[[ DATA FOR THIS EXERCISE open ]]

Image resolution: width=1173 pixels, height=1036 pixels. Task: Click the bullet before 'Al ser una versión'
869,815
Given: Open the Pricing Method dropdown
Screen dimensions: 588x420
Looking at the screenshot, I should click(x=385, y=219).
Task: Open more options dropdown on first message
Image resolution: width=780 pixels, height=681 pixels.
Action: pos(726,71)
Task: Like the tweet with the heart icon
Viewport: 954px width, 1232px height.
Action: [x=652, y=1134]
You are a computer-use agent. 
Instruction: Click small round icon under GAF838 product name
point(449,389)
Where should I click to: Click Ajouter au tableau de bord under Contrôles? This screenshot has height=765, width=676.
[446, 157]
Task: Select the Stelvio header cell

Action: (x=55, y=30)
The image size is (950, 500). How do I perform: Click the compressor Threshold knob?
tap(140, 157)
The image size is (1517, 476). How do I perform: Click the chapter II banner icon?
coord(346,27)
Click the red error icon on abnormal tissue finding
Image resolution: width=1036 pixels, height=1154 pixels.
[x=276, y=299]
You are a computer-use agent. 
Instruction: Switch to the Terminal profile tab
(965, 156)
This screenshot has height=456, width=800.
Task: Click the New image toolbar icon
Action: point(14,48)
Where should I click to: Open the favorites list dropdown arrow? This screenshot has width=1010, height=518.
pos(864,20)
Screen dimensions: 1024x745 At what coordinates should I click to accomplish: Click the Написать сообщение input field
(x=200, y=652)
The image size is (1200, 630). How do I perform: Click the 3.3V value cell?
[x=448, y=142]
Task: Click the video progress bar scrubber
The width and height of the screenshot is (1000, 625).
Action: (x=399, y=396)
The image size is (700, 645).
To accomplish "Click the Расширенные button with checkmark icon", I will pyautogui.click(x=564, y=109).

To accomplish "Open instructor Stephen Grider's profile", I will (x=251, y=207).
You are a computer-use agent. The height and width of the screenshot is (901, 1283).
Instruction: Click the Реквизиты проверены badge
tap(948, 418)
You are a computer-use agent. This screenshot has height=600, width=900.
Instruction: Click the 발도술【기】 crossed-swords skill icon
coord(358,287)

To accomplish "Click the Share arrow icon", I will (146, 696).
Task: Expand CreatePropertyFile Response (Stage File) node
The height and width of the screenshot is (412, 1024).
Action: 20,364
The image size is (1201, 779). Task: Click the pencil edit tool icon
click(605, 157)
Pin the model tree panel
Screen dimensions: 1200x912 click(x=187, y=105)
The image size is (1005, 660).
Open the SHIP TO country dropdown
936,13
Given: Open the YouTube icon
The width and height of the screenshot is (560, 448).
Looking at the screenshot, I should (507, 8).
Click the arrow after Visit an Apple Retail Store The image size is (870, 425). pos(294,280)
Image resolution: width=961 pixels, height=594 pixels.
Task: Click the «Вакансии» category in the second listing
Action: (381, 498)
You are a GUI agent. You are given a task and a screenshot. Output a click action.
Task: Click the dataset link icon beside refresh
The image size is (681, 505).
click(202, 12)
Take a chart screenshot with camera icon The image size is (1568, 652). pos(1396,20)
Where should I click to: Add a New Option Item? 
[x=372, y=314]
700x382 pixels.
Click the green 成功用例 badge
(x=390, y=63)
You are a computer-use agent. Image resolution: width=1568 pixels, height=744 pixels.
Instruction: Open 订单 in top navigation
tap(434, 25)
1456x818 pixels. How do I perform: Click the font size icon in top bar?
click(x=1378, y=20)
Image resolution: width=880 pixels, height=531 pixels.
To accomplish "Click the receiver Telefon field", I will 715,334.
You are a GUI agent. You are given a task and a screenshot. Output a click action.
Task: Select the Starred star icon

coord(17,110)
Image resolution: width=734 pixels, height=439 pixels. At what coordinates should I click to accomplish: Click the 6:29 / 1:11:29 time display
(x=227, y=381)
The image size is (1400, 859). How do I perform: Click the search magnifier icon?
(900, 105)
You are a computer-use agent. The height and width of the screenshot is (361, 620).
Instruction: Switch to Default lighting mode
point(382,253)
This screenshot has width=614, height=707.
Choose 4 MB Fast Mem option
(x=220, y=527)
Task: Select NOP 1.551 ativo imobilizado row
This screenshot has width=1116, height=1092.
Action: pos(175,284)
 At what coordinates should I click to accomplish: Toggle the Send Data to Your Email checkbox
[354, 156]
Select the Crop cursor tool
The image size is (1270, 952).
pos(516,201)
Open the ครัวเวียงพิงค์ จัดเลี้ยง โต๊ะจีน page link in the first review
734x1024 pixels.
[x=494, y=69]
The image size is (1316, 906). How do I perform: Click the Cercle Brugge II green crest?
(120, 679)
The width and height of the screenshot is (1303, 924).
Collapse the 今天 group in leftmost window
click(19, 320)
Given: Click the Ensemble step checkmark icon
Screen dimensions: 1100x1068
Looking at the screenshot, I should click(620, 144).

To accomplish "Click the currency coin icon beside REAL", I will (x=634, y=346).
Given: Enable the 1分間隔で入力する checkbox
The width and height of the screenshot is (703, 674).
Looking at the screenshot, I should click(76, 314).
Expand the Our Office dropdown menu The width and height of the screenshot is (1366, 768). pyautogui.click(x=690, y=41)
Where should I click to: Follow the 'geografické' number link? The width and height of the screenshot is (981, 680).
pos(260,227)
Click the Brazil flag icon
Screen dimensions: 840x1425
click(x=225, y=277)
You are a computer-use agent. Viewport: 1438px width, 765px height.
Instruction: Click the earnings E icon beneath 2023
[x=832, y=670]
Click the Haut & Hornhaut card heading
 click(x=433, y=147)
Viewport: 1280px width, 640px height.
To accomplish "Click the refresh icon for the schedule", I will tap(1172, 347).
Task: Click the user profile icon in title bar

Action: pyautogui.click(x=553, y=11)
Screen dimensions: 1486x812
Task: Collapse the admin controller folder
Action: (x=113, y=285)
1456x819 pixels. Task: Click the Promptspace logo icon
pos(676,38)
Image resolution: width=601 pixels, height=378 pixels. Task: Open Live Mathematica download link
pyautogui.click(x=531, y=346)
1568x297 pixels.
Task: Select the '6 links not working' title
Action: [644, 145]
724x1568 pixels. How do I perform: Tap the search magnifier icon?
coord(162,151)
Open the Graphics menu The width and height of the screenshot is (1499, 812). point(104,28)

[[ DATA FOR THIS EXERCISE closed ]]

WHAT THE TASK REQUIRES = I'd like every record written out exactly as given.

ANSWER SPACE =
Image resolution: width=1173 pixels, height=1036 pixels. Task: Click the bullet before 'Al ser una versión'
869,815
Given: Open the Pricing Method dropdown
Screen dimensions: 588x420
Looking at the screenshot, I should click(x=385, y=219).
Task: Open more options dropdown on first message
Image resolution: width=780 pixels, height=681 pixels.
Action: pos(726,71)
Task: Like the tweet with the heart icon
Viewport: 954px width, 1232px height.
Action: [x=652, y=1134]
You are a computer-use agent. 
Instruction: Click small round icon under GAF838 product name
point(449,389)
Where should I click to: Click Ajouter au tableau de bord under Contrôles? This screenshot has height=765, width=676.
[446, 157]
Task: Select the Stelvio header cell

Action: (x=55, y=30)
The image size is (950, 500). How do I perform: Click the compressor Threshold knob?
tap(140, 157)
The image size is (1517, 476). How do I perform: Click the chapter II banner icon?
coord(346,27)
Click the red error icon on abnormal tissue finding
Image resolution: width=1036 pixels, height=1154 pixels.
[x=276, y=299]
You are a computer-use agent. 
Instruction: Switch to the Terminal profile tab
(965, 156)
This screenshot has height=456, width=800.
Task: Click the New image toolbar icon
Action: point(14,48)
Where should I click to: Open the favorites list dropdown arrow? This screenshot has width=1010, height=518.
pos(864,20)
Screen dimensions: 1024x745 At what coordinates should I click to accomplish: Click the Написать сообщение input field
(x=200, y=652)
The image size is (1200, 630). How do I perform: Click the 3.3V value cell?
[x=448, y=142]
Task: Click the video progress bar scrubber
The width and height of the screenshot is (1000, 625).
Action: (x=399, y=396)
The image size is (700, 645).
To accomplish "Click the Расширенные button with checkmark icon", I will pyautogui.click(x=564, y=109).

To accomplish "Open instructor Stephen Grider's profile", I will (x=251, y=207).
You are a computer-use agent. The height and width of the screenshot is (901, 1283).
Instruction: Click the Реквизиты проверены badge
tap(948, 418)
You are a computer-use agent. This screenshot has height=600, width=900.
Instruction: Click the 발도술【기】 crossed-swords skill icon
coord(358,287)

To accomplish "Click the Share arrow icon", I will (146, 696).
Task: Expand CreatePropertyFile Response (Stage File) node
The height and width of the screenshot is (412, 1024).
Action: 20,364
The image size is (1201, 779). Task: Click the pencil edit tool icon
click(605, 157)
Pin the model tree panel
Screen dimensions: 1200x912 click(x=187, y=105)
The image size is (1005, 660).
Open the SHIP TO country dropdown
936,13
Given: Open the YouTube icon
The width and height of the screenshot is (560, 448).
Looking at the screenshot, I should (507, 8).
Click the arrow after Visit an Apple Retail Store The image size is (870, 425). pos(294,280)
Image resolution: width=961 pixels, height=594 pixels.
Task: Click the «Вакансии» category in the second listing
Action: (381, 498)
You are a GUI agent. You are given a task and a screenshot. Output a click action.
Task: Click the dataset link icon beside refresh
The image size is (681, 505).
click(202, 12)
Take a chart screenshot with camera icon The image size is (1568, 652). pos(1396,20)
Where should I click to: Add a New Option Item? 
[x=372, y=314]
700x382 pixels.
Click the green 成功用例 badge
(x=390, y=63)
You are a computer-use agent. Image resolution: width=1568 pixels, height=744 pixels.
Instruction: Open 订单 in top navigation
tap(434, 25)
1456x818 pixels. How do I perform: Click the font size icon in top bar?
click(x=1378, y=20)
Image resolution: width=880 pixels, height=531 pixels.
To accomplish "Click the receiver Telefon field", I will 715,334.
You are a GUI agent. You are given a task and a screenshot. Output a click action.
Task: Select the Starred star icon

coord(17,110)
Image resolution: width=734 pixels, height=439 pixels. At what coordinates should I click to accomplish: Click the 6:29 / 1:11:29 time display
(x=227, y=381)
The image size is (1400, 859). How do I perform: Click the search magnifier icon?
(900, 105)
You are a computer-use agent. The height and width of the screenshot is (361, 620).
Instruction: Switch to Default lighting mode
point(382,253)
This screenshot has width=614, height=707.
Choose 4 MB Fast Mem option
(x=220, y=527)
Task: Select NOP 1.551 ativo imobilizado row
This screenshot has width=1116, height=1092.
Action: pos(175,284)
 At what coordinates should I click to accomplish: Toggle the Send Data to Your Email checkbox
[354, 156]
Select the Crop cursor tool
The image size is (1270, 952).
pos(516,201)
Open the ครัวเวียงพิงค์ จัดเลี้ยง โต๊ะจีน page link in the first review
734x1024 pixels.
[x=494, y=69]
The image size is (1316, 906). How do I perform: Click the Cercle Brugge II green crest?
(120, 679)
The width and height of the screenshot is (1303, 924).
Collapse the 今天 group in leftmost window
click(19, 320)
Given: Click the Ensemble step checkmark icon
Screen dimensions: 1100x1068
Looking at the screenshot, I should click(620, 144).

To accomplish "Click the currency coin icon beside REAL", I will (x=634, y=346).
Given: Enable the 1分間隔で入力する checkbox
The width and height of the screenshot is (703, 674).
Looking at the screenshot, I should click(76, 314).
Expand the Our Office dropdown menu The width and height of the screenshot is (1366, 768). pyautogui.click(x=690, y=41)
Where should I click to: Follow the 'geografické' number link? The width and height of the screenshot is (981, 680).
pos(260,227)
Click the Brazil flag icon
Screen dimensions: 840x1425
click(x=225, y=277)
You are a computer-use agent. Viewport: 1438px width, 765px height.
Instruction: Click the earnings E icon beneath 2023
[x=832, y=670]
Click the Haut & Hornhaut card heading
 click(x=433, y=147)
Viewport: 1280px width, 640px height.
To accomplish "Click the refresh icon for the schedule", I will tap(1172, 347).
Task: Click the user profile icon in title bar

Action: pyautogui.click(x=553, y=11)
Screen dimensions: 1486x812
Task: Collapse the admin controller folder
Action: (x=113, y=285)
1456x819 pixels. Task: Click the Promptspace logo icon
pos(676,38)
Image resolution: width=601 pixels, height=378 pixels. Task: Open Live Mathematica download link
pyautogui.click(x=531, y=346)
1568x297 pixels.
Task: Select the '6 links not working' title
Action: [644, 145]
724x1568 pixels. How do I perform: Tap the search magnifier icon?
coord(162,151)
Open the Graphics menu The width and height of the screenshot is (1499, 812). point(104,28)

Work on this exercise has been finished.